In particular, the Atacama salt flat is the most significant source of Chile’s massive lithium production. BBC News reported that one project alone encompasses approximately 20 percent of the world’s total lithium. While Australia extracts lithium from traditional hard-rock mines, Chile’s lithium is found in brines below the surface of salt flats.

These brines are collected and treated in order to separate the lithium from wastewater. The region is extremely arid, making it conducive to lithium extraction via evaporation ponds.

3. Argentina

Mine production: 3,800 MT

Argentina increased its lithium production by 600 MT in 2015 to overtake China as the world’s third largest lithium-producing country. Of note, Bolivia, Argentina and Chile comprise the “lithium triangle.” Argentina benefits from the same geological conditions that created the lithium-rich salt flats that fuel Chilean lithium production.

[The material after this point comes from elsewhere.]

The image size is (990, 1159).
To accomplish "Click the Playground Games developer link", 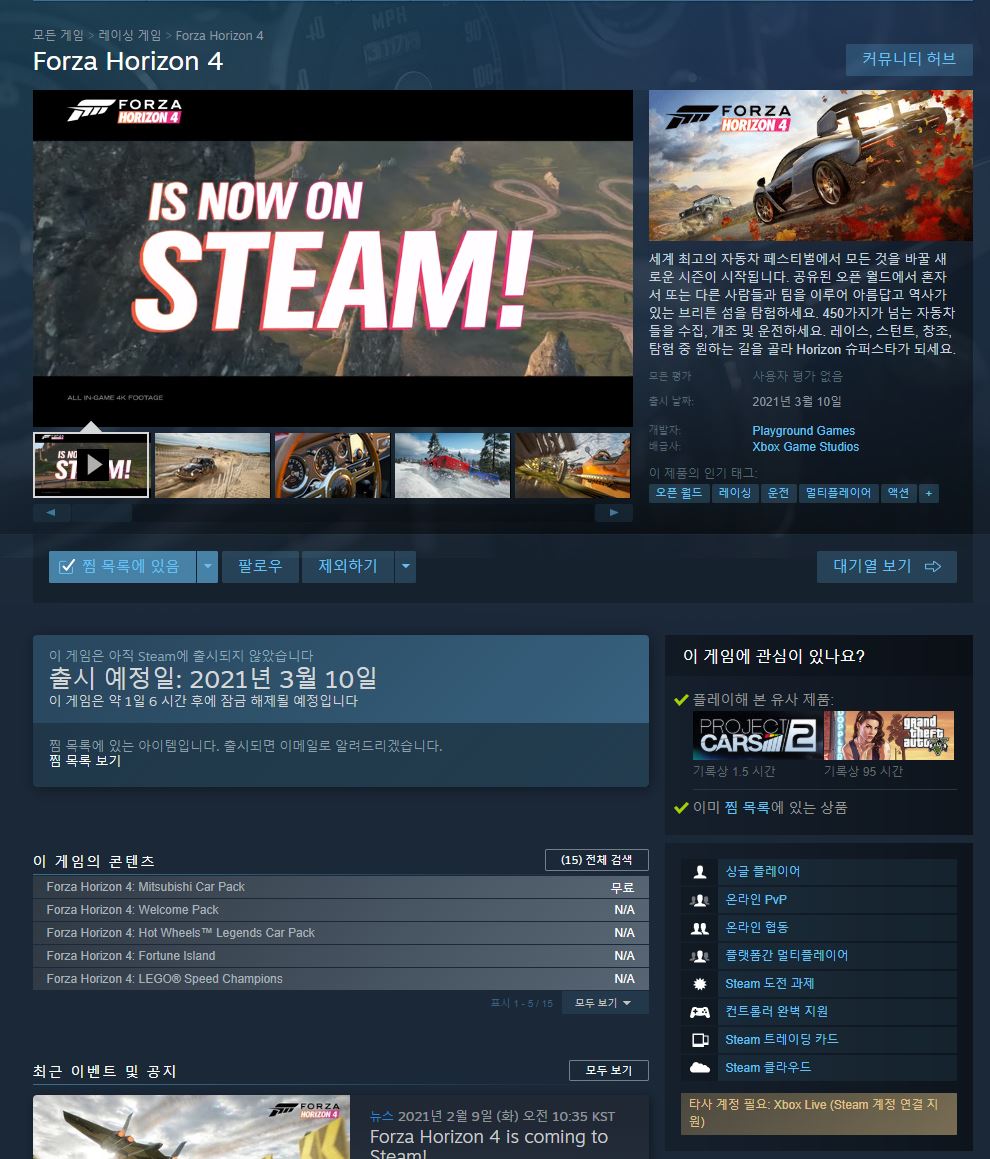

The most important salt flat in Argentina is the Salar del Hombre Muerto. While the high lithium content of this area is well documented, projects are still in development.

Meanwhile, the election of Mauricio Macri in Argentina has brought a political shift that is expected to be a win for the mining industry in the country.

4. China

Mine production: 2,200 MT

Fourth on the top lithium-producing countries is China, although it trailed behind in terms of mined production. In 2015, China put out just 2,300 MT of lithium. That represents a drop of 100 MT of production from 2015.

The country’s massive electronics manufacturing industry means that China is also the world’s largest consumer of lithium. However, China’s lithium industry has yet to fully ramp up lithium extraction. The majority of Chinese lithium has come from the Chang Tang plain in Western Tibet.

That said, the country is rushing to develop its lithium production capacity, and has plenty of room to grow. The USGS pegs the country’s lithium reserves at 3,500,000 tons.

For now, China gets much of its raw lithium supply from Australia. That system is working well so far; Chinese companies Sichuan Tianqi Lithium and Jiangxi Ganfeng Lithium are two of the top producers of lithium products worldwide.

5. Zimbabwe

Mine production: 900 MT

Zimbabwe’s lithium output held steady from 2014, with the country putting out 900 MT of the mineral in 2015. Privately-held Bikita Minerals controls nearly all of the country’s lithium mining.

6. Portugal

Mine production: 300 MT

While Portugal put out significantly less lithium than the other countries on this list, it remains a major player in the lithium industry. Overall, the country produced 300 tons of lithium last year.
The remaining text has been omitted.